◆ Task brief
Among the entries below, find the lines with "progress" and copy them.
══ Data listing ══
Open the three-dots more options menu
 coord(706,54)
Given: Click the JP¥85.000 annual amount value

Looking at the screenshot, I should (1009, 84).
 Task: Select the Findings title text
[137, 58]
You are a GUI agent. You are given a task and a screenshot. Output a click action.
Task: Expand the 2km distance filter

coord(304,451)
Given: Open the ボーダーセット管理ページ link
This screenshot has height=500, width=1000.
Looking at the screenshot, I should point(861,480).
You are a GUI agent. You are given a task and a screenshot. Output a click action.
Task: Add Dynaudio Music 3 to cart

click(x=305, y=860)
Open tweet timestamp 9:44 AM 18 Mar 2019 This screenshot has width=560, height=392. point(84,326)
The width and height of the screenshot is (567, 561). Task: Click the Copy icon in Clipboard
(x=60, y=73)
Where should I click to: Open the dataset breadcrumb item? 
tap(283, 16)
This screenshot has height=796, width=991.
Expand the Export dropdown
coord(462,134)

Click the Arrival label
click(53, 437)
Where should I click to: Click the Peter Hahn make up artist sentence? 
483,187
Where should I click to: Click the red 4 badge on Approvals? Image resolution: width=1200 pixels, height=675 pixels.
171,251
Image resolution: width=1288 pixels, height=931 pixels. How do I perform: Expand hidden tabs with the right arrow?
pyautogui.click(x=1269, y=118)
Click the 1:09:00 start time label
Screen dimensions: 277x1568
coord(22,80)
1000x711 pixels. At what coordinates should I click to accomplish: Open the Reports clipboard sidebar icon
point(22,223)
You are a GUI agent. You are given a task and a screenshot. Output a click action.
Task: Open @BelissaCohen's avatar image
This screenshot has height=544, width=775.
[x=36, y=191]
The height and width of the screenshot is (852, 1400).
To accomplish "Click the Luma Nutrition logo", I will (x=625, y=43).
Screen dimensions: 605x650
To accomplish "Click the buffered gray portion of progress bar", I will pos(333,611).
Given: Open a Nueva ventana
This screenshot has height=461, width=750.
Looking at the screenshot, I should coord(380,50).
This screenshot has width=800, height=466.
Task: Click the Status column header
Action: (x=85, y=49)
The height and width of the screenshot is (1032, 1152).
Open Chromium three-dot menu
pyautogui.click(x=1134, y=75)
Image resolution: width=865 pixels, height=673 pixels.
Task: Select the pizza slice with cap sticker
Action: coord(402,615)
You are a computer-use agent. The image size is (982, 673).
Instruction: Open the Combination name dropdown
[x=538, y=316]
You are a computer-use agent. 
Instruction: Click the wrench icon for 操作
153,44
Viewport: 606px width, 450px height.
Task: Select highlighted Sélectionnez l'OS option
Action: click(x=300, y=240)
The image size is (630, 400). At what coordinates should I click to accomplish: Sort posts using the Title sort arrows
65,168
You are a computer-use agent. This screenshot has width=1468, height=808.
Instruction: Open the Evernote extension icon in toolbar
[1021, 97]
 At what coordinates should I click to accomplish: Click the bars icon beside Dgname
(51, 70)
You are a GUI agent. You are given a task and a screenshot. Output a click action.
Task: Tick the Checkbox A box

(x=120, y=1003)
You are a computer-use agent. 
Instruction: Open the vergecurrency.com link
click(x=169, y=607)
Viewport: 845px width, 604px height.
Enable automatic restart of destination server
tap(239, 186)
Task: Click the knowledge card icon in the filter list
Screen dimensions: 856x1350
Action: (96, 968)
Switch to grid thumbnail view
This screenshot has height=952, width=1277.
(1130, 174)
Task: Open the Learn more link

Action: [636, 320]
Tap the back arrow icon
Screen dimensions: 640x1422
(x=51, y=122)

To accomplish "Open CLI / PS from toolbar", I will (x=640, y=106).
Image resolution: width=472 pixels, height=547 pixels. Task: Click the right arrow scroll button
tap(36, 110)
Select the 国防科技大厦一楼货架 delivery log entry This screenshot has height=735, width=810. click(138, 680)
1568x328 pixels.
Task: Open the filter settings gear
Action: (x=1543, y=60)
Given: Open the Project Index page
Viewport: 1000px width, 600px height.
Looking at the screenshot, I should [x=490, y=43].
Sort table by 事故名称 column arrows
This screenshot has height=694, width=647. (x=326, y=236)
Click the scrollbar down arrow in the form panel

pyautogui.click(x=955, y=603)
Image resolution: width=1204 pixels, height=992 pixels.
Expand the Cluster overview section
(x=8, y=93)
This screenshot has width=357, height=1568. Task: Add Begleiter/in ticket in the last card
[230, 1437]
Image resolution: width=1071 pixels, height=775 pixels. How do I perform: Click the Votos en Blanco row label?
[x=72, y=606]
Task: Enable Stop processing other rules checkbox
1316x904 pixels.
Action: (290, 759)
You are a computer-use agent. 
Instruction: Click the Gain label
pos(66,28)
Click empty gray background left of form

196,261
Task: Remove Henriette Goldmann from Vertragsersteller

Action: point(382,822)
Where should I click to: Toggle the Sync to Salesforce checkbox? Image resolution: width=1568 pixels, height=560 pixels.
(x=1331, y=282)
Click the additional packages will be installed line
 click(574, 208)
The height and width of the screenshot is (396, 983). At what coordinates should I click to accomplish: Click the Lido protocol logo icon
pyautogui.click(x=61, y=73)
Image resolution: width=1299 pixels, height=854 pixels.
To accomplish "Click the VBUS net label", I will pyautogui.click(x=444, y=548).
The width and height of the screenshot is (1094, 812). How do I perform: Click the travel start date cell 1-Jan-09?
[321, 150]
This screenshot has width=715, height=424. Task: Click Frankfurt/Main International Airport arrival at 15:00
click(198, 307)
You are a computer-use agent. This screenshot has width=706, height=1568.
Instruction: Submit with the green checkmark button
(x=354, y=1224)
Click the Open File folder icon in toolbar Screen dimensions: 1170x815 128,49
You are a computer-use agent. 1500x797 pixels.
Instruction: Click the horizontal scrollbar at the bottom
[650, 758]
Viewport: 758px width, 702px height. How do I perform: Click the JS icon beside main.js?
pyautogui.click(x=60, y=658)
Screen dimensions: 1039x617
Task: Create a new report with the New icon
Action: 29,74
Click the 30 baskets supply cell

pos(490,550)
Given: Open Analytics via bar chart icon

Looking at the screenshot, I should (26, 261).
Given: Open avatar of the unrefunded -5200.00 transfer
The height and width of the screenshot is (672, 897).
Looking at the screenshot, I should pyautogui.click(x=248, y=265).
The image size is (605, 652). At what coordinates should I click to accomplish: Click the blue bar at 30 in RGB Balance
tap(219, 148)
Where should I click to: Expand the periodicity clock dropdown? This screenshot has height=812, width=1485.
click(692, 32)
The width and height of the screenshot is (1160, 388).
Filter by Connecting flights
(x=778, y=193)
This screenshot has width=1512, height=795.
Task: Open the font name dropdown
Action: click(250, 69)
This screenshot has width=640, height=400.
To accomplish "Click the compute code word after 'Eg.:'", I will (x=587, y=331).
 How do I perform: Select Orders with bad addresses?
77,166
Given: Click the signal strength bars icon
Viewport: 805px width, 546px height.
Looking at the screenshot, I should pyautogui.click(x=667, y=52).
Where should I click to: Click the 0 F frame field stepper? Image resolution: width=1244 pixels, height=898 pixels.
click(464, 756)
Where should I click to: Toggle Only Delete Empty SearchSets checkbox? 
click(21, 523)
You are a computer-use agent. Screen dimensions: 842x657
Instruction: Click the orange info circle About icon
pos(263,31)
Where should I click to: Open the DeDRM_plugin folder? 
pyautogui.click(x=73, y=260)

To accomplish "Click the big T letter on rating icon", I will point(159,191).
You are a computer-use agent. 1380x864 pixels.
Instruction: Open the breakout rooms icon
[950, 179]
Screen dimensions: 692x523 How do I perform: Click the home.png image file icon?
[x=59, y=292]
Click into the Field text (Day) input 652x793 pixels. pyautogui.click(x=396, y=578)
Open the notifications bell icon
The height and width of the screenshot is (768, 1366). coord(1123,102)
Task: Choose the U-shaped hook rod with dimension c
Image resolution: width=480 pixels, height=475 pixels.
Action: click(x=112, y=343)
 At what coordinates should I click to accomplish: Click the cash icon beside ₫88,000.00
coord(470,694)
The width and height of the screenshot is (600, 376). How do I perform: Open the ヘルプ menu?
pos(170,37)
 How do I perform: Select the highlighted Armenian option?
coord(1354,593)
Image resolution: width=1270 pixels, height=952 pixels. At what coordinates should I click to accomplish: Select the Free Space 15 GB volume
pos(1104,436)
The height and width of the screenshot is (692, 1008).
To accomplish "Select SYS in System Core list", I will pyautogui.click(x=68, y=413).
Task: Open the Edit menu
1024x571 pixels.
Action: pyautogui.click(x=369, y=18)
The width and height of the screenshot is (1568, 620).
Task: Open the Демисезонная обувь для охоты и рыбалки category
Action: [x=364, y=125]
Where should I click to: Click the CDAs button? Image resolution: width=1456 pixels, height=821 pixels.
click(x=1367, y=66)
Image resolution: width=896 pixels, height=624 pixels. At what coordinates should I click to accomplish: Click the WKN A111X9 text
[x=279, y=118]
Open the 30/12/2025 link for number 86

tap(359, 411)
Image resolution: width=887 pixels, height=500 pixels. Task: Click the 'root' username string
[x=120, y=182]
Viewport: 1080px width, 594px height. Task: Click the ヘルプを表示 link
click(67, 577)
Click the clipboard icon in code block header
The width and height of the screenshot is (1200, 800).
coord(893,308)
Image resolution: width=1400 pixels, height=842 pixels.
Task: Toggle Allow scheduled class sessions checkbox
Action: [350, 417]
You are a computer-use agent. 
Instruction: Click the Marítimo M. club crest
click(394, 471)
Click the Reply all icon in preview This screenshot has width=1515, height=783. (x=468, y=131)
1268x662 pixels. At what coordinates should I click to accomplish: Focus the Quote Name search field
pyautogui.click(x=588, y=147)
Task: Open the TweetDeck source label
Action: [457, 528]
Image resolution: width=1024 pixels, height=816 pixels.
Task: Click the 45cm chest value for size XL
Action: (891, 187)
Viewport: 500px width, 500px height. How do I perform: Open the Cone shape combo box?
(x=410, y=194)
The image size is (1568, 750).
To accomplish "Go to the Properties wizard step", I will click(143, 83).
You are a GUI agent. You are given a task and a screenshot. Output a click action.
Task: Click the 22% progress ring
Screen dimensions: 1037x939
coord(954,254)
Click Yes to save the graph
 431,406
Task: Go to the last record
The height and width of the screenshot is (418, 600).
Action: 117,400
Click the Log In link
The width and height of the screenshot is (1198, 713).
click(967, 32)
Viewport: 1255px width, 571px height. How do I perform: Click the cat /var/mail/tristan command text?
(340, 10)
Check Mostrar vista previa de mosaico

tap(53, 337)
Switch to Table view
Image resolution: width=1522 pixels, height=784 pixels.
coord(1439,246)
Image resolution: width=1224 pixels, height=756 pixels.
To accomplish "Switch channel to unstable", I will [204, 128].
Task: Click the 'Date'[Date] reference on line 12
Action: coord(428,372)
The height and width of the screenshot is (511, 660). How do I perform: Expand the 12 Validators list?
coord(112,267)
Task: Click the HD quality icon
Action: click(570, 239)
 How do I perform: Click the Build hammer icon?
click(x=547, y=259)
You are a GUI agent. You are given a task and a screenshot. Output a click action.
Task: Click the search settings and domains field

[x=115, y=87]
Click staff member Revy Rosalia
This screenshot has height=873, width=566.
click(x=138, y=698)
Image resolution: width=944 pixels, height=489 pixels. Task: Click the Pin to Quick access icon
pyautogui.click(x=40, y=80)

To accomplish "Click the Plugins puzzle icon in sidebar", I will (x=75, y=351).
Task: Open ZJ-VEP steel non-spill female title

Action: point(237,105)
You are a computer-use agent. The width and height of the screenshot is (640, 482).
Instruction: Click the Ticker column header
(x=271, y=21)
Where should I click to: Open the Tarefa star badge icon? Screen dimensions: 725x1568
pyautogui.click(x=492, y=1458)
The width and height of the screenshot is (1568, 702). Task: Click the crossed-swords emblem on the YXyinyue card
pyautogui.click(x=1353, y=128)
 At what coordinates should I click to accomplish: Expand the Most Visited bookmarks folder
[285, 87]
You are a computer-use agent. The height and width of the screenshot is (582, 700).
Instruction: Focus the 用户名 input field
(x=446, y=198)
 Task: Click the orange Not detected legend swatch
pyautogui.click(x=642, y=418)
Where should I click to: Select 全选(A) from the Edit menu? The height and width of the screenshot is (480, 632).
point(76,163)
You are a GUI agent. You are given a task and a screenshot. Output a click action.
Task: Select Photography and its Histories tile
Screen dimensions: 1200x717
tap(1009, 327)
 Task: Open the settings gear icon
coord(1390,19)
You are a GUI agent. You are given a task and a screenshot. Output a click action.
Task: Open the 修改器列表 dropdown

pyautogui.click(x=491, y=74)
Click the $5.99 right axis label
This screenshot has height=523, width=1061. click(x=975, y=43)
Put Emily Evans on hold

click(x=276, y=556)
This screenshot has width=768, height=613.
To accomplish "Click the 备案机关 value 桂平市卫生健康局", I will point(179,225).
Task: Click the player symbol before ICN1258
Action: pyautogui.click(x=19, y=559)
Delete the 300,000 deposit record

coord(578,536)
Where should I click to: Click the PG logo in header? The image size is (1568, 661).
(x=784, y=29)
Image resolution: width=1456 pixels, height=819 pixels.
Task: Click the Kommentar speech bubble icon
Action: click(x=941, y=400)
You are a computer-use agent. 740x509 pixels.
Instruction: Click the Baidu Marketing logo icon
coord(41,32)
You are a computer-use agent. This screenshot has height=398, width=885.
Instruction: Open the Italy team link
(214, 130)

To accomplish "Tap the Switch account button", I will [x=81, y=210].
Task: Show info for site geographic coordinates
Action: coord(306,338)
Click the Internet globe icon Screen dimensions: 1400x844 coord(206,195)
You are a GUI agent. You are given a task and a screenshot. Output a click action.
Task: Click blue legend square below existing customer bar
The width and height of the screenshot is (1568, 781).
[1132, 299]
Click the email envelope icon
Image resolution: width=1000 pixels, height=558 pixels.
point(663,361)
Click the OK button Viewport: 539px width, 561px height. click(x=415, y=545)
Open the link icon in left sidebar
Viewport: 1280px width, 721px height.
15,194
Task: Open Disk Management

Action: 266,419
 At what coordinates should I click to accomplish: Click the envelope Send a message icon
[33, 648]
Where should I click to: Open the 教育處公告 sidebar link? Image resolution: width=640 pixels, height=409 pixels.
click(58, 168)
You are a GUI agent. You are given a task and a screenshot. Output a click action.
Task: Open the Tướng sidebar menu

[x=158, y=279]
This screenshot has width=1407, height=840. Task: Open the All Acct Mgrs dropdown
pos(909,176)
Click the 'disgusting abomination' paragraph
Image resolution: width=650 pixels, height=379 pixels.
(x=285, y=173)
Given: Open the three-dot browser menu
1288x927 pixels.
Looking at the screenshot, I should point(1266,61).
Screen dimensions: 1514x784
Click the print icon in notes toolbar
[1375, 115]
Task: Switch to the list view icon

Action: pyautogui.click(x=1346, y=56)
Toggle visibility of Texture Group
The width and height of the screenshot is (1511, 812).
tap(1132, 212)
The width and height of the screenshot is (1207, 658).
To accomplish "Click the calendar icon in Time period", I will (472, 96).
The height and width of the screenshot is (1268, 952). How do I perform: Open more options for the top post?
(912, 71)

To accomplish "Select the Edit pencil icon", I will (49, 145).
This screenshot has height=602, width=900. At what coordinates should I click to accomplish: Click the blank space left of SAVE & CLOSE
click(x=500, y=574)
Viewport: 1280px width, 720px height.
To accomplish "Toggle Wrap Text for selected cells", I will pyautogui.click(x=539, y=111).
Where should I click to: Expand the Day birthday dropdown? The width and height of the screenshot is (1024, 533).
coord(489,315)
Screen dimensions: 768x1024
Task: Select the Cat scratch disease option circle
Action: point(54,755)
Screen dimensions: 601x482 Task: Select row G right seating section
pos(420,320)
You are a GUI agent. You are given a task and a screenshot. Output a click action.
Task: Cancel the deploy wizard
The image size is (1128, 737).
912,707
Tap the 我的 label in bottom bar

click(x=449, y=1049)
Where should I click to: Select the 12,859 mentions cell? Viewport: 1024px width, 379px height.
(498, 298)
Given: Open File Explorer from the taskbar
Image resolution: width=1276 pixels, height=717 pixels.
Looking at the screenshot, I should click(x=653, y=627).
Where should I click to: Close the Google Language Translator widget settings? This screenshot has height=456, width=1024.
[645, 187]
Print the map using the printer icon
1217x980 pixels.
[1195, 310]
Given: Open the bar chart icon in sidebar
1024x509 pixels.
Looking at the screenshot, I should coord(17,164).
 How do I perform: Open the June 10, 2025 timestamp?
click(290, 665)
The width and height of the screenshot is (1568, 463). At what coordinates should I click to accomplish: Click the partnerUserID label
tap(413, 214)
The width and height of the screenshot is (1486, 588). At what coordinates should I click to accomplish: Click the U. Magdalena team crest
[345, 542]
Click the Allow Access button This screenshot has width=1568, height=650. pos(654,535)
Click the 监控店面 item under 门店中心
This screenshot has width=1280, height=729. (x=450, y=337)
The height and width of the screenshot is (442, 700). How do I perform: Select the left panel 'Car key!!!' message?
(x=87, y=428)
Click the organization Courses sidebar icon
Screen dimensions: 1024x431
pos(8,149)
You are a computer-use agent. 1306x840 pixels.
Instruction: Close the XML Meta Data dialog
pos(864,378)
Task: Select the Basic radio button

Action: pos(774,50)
═══
◆ Response to the exercise
To accomplish "Click the buffered gray portion of progress bar", I will pos(333,611).
Task: Click the 22% progress ring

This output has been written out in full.